— Information given —
======

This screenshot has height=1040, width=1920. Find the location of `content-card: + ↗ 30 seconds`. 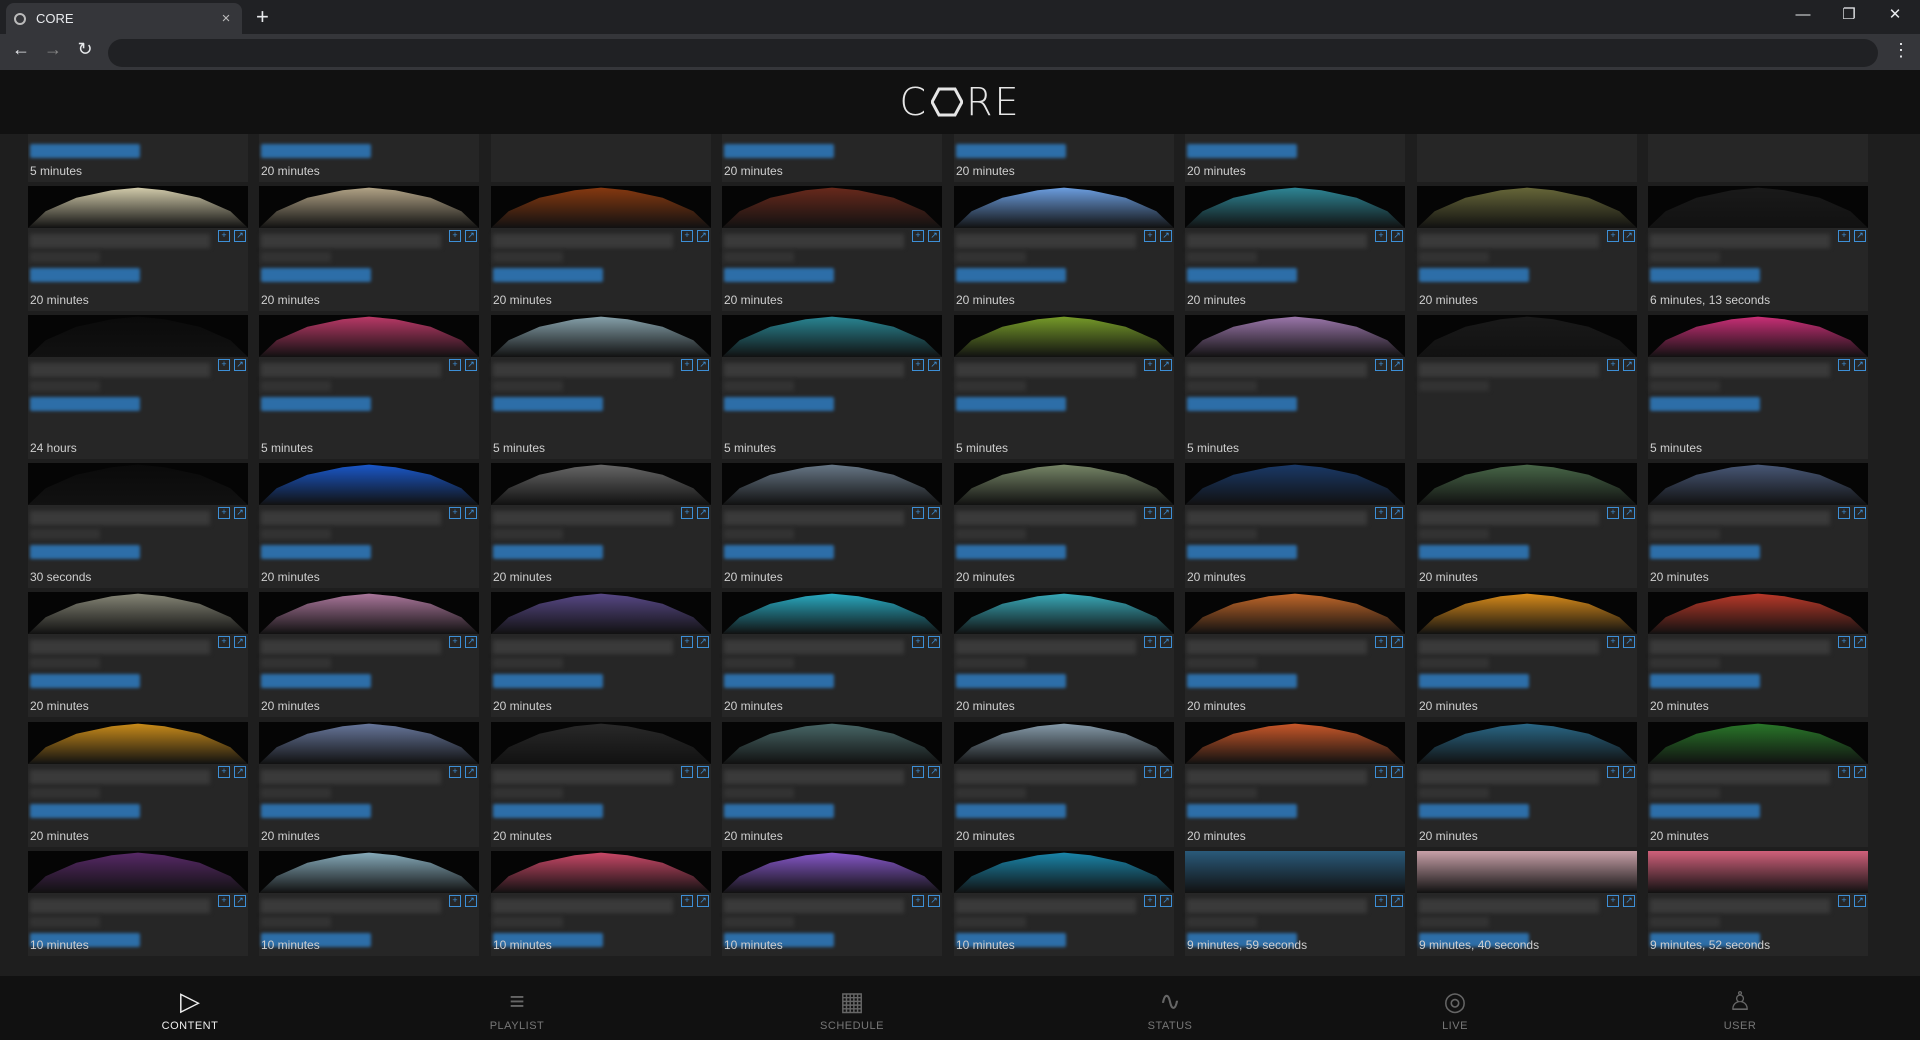

content-card: + ↗ 30 seconds is located at coordinates (138, 526).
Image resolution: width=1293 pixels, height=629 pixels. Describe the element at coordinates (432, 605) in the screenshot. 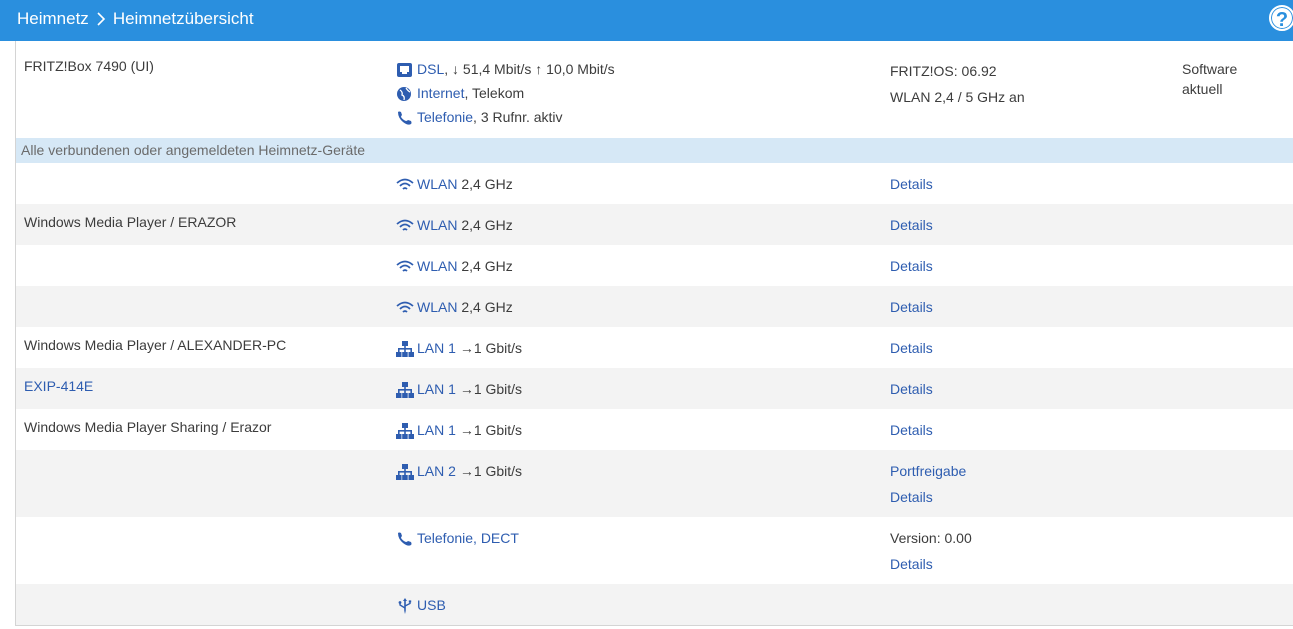

I see `connection-link: USB` at that location.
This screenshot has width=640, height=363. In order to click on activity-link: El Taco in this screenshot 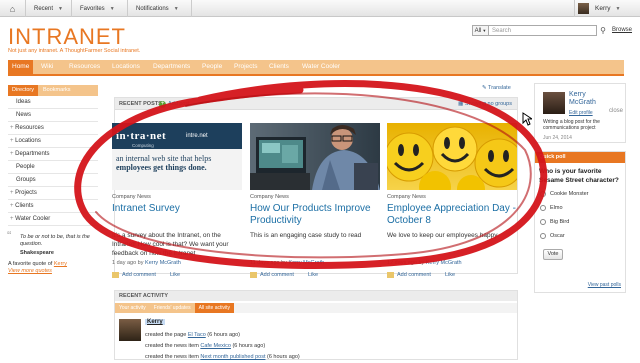, I will do `click(197, 335)`.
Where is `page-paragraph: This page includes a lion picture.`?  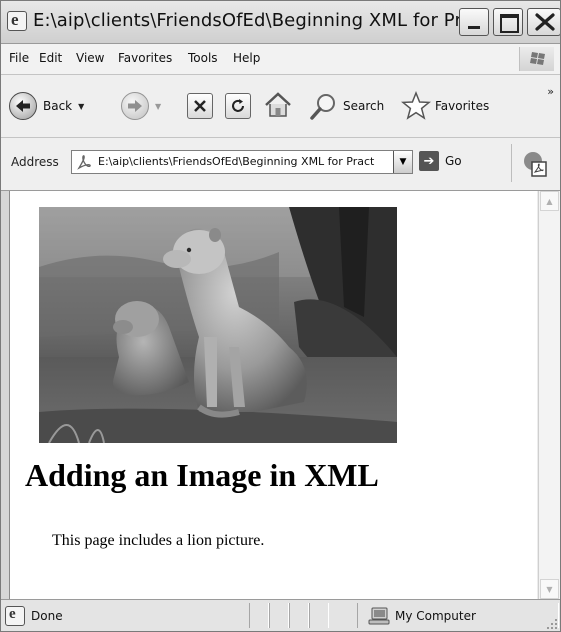
page-paragraph: This page includes a lion picture. is located at coordinates (158, 540).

======

— Task directions —
Recast the lines as a JSON list of strings, one string per line and with blank lines omitted. Begin at the first line and stop after the line that contains "content-card: + ↗ 30 seconds is", including both. Leave the pictures out of the answer.

— The answer —
[
  "This screenshot has height=1040, width=1920. Find the location of `content-card: + ↗ 30 seconds`. ",
  "content-card: + ↗ 30 seconds is located at coordinates (138, 526)."
]